**Exercise goal:** Exactly as they stand, give the records below again, with no images.
───── Material supplied
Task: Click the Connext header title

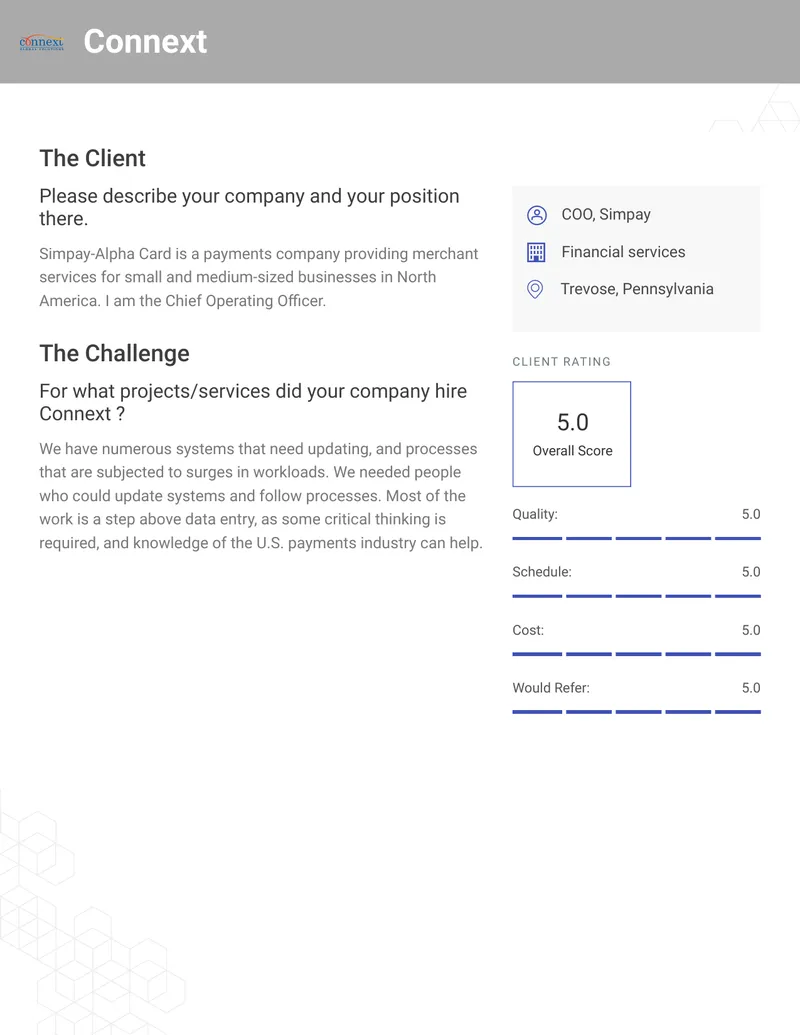Action: [x=145, y=42]
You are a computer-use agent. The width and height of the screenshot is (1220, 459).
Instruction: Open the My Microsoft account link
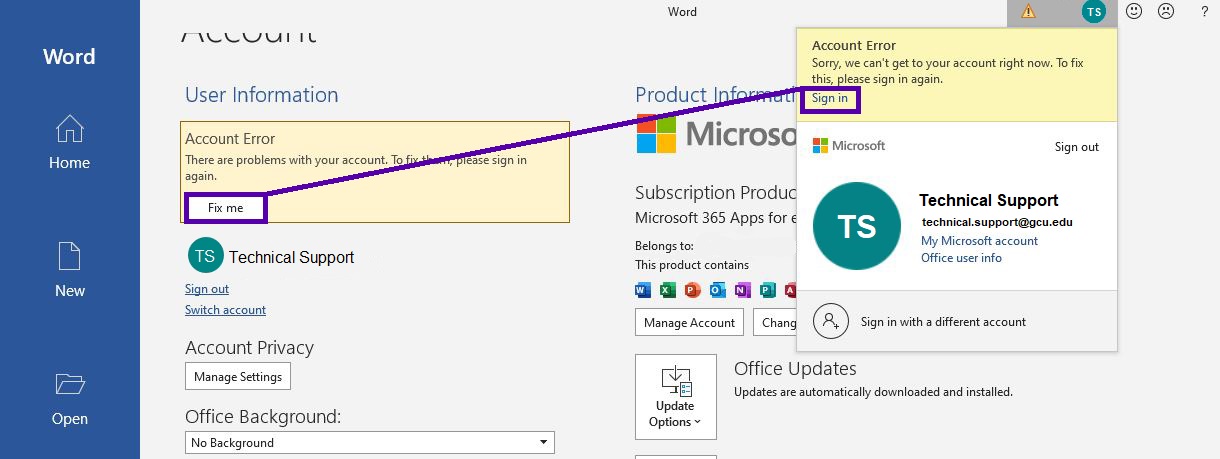pyautogui.click(x=979, y=241)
──────────
**Output of the exercise:**
Task: Click the Connext header title

Action: [x=145, y=42]
You are a computer-use agent. The width and height of the screenshot is (1220, 459).
Instruction: Open the My Microsoft account link
pyautogui.click(x=979, y=241)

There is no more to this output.